Duplicate the lines below, from the line with "Click the info" up to and including the line with "pyautogui.click(x=217, y=314)". Copy only those lines, without changing anything.

-- START OF Records provided --

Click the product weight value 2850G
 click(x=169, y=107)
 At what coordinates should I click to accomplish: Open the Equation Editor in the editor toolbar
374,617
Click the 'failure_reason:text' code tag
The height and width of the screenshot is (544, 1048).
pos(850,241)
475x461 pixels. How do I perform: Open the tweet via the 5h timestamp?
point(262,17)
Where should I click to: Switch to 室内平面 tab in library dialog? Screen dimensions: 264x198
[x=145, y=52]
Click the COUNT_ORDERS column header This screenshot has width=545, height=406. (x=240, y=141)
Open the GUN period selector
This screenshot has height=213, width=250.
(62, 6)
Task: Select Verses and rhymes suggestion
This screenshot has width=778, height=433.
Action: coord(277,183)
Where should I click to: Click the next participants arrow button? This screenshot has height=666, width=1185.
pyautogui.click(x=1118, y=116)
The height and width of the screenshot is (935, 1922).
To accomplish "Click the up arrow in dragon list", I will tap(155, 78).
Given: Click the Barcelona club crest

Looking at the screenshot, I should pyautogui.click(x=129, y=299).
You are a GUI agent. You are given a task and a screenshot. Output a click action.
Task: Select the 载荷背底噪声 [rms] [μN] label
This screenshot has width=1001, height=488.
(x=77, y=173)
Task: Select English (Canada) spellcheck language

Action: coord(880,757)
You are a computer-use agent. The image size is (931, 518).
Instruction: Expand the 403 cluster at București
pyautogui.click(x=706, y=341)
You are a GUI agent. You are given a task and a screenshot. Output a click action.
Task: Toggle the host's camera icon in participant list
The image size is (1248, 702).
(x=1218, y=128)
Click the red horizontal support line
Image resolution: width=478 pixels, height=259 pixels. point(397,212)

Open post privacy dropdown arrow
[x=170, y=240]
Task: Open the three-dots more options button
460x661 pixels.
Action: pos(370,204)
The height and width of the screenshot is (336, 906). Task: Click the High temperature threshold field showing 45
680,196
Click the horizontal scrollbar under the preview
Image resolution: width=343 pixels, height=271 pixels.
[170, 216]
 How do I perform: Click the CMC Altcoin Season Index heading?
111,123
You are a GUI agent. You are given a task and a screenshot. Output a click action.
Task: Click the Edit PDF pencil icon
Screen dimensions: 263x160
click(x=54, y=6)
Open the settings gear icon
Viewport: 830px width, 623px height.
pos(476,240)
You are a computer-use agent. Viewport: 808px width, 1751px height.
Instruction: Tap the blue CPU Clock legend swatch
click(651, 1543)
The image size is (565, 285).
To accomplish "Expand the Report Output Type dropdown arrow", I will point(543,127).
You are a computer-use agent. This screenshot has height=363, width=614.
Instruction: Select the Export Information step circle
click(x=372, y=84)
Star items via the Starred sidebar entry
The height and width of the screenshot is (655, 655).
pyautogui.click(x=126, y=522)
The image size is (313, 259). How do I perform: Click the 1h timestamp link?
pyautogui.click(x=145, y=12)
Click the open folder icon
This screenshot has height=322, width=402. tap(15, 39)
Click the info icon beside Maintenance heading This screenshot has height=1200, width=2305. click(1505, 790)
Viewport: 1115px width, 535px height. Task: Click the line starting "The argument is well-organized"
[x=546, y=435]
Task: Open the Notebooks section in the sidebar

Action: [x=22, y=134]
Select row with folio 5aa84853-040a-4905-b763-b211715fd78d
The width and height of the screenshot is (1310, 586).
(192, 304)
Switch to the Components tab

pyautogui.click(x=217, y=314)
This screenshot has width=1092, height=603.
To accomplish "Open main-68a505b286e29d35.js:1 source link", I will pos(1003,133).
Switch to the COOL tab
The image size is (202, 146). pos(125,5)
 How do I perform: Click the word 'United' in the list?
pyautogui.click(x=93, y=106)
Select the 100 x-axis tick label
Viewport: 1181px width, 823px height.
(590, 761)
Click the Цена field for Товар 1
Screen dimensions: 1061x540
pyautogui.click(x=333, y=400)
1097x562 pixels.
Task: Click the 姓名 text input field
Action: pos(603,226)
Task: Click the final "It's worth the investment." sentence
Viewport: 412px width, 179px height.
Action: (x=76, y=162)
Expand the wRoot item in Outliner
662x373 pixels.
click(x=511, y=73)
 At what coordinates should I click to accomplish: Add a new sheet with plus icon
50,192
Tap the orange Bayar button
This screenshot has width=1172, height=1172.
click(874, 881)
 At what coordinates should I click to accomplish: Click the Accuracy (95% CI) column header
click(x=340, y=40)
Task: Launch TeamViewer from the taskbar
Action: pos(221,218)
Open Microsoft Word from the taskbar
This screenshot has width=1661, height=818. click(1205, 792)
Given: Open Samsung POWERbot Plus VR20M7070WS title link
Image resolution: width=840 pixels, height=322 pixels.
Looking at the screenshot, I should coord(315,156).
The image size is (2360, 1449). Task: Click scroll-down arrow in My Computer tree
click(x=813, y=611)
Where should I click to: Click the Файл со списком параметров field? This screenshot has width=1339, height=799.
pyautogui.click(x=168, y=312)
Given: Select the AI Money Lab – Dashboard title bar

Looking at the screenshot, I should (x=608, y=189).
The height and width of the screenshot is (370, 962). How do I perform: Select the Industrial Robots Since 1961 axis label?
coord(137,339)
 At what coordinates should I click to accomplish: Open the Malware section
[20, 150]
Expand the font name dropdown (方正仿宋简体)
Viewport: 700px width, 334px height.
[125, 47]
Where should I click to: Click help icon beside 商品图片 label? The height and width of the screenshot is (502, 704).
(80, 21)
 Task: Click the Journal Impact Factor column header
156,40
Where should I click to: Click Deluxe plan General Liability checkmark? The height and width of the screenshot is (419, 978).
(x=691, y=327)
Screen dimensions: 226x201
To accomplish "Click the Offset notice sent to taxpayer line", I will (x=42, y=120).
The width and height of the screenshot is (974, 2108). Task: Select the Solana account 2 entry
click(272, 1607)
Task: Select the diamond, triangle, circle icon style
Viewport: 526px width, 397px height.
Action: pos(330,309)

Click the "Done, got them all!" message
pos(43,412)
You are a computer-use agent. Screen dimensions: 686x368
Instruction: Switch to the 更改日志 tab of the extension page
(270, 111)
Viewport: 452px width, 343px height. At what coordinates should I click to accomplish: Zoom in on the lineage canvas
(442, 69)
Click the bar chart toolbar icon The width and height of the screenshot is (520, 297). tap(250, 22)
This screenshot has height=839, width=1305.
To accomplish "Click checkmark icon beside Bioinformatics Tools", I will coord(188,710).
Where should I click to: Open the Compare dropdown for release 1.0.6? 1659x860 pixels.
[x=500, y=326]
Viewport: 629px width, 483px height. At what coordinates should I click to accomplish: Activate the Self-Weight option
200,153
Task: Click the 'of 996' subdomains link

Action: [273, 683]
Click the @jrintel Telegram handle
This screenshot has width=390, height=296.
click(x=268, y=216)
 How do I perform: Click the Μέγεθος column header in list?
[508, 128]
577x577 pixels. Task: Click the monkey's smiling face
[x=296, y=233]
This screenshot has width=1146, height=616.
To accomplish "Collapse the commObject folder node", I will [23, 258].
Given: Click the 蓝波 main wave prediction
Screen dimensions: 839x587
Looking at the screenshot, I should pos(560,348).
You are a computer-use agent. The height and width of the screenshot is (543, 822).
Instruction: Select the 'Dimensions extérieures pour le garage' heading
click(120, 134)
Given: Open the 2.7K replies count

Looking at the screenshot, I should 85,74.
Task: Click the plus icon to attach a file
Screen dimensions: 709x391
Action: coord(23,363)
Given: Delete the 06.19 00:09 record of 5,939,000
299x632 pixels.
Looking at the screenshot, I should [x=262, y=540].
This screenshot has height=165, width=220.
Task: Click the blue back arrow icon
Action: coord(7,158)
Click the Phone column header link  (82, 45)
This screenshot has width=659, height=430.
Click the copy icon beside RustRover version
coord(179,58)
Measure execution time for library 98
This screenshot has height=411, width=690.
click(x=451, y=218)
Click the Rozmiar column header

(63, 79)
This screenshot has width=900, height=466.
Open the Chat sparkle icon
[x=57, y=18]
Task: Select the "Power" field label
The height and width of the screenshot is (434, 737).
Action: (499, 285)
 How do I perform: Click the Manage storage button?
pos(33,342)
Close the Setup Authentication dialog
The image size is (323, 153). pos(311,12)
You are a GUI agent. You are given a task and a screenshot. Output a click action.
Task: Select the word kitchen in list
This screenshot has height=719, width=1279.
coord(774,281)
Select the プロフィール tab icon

-- END OF Records provided --

= Response =
Click the info icon beside Maintenance heading This screenshot has height=1200, width=2305. click(1505, 790)
Viewport: 1115px width, 535px height. Task: Click the line starting "The argument is well-organized"
[x=546, y=435]
Task: Open the Notebooks section in the sidebar

Action: [x=22, y=134]
Select row with folio 5aa84853-040a-4905-b763-b211715fd78d
The width and height of the screenshot is (1310, 586).
(192, 304)
Switch to the Components tab

pyautogui.click(x=217, y=314)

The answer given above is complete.